▶ [The task]
So that nothing is lost, write out all the lines below exactly.

::: Dataset :::

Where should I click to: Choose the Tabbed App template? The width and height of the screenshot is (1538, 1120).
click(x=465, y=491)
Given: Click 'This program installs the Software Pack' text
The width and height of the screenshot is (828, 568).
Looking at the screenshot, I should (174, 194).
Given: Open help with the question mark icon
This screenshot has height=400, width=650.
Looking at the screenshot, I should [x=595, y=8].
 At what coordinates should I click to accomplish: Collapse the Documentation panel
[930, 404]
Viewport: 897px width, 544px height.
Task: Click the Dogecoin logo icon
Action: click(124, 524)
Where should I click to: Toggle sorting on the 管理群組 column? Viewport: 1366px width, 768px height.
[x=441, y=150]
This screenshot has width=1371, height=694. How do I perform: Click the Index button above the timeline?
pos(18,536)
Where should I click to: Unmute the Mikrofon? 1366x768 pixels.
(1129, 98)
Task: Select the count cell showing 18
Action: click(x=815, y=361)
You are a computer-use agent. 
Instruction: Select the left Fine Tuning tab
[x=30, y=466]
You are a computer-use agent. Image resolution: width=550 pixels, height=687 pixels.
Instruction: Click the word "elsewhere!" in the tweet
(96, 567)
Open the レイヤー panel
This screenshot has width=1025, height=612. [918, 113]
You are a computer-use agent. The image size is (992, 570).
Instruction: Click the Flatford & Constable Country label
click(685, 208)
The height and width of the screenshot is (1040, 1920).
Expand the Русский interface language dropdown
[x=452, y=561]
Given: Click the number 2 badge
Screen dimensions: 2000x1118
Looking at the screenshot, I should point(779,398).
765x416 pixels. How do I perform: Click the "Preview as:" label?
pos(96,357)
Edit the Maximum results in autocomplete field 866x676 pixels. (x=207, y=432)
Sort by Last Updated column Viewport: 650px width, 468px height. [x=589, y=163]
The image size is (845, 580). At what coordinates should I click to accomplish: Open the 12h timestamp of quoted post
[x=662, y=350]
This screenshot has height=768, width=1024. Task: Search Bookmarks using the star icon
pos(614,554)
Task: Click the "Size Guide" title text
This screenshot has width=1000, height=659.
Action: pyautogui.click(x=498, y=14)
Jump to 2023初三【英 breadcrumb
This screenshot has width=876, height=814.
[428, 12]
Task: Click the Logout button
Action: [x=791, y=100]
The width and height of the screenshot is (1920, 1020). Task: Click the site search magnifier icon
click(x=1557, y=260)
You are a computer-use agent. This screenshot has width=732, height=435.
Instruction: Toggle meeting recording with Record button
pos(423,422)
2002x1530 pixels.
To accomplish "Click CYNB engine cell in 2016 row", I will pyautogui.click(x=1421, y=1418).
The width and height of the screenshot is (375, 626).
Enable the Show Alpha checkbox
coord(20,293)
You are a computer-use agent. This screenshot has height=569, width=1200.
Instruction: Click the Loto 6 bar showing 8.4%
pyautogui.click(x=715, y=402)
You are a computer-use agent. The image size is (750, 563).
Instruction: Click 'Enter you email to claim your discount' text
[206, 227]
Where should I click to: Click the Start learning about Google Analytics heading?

:::

▶ [Finished task]
Where should I click to: Choose the Tabbed App template? The width and height of the screenshot is (1538, 1120).
click(x=465, y=491)
Given: Click 'This program installs the Software Pack' text
The width and height of the screenshot is (828, 568).
Looking at the screenshot, I should (174, 194).
Given: Open help with the question mark icon
This screenshot has height=400, width=650.
Looking at the screenshot, I should [x=595, y=8].
 At what coordinates should I click to accomplish: Collapse the Documentation panel
[930, 404]
Viewport: 897px width, 544px height.
Task: Click the Dogecoin logo icon
Action: click(124, 524)
Where should I click to: Toggle sorting on the 管理群組 column? Viewport: 1366px width, 768px height.
[x=441, y=150]
This screenshot has width=1371, height=694. How do I perform: Click the Index button above the timeline?
pos(18,536)
Where should I click to: Unmute the Mikrofon? 1366x768 pixels.
(1129, 98)
Task: Select the count cell showing 18
Action: click(x=815, y=361)
You are a computer-use agent. 
Instruction: Select the left Fine Tuning tab
[x=30, y=466]
You are a computer-use agent. Image resolution: width=550 pixels, height=687 pixels.
Instruction: Click the word "elsewhere!" in the tweet
(96, 567)
Open the レイヤー panel
This screenshot has width=1025, height=612. [918, 113]
You are a computer-use agent. The image size is (992, 570).
Instruction: Click the Flatford & Constable Country label
click(685, 208)
The height and width of the screenshot is (1040, 1920).
Expand the Русский interface language dropdown
[x=452, y=561]
Given: Click the number 2 badge
Screen dimensions: 2000x1118
Looking at the screenshot, I should point(779,398).
765x416 pixels. How do I perform: Click the "Preview as:" label?
pos(96,357)
Edit the Maximum results in autocomplete field 866x676 pixels. (x=207, y=432)
Sort by Last Updated column Viewport: 650px width, 468px height. [x=589, y=163]
The image size is (845, 580). At what coordinates should I click to accomplish: Open the 12h timestamp of quoted post
[x=662, y=350]
This screenshot has height=768, width=1024. Task: Search Bookmarks using the star icon
pos(614,554)
Task: Click the "Size Guide" title text
This screenshot has width=1000, height=659.
Action: pyautogui.click(x=498, y=14)
Jump to 2023初三【英 breadcrumb
This screenshot has width=876, height=814.
[428, 12]
Task: Click the Logout button
Action: [x=791, y=100]
The width and height of the screenshot is (1920, 1020). Task: Click the site search magnifier icon
click(x=1557, y=260)
You are a computer-use agent. This screenshot has width=732, height=435.
Instruction: Toggle meeting recording with Record button
pos(423,422)
2002x1530 pixels.
To accomplish "Click CYNB engine cell in 2016 row", I will pyautogui.click(x=1421, y=1418).
The width and height of the screenshot is (375, 626).
Enable the Show Alpha checkbox
coord(20,293)
You are a computer-use agent. This screenshot has height=569, width=1200.
Instruction: Click the Loto 6 bar showing 8.4%
pyautogui.click(x=715, y=402)
You are a computer-use agent. The image size is (750, 563).
Instruction: Click 'Enter you email to claim your discount' text
[206, 227]
Where should I click to: Click the Start learning about Google Analytics heading?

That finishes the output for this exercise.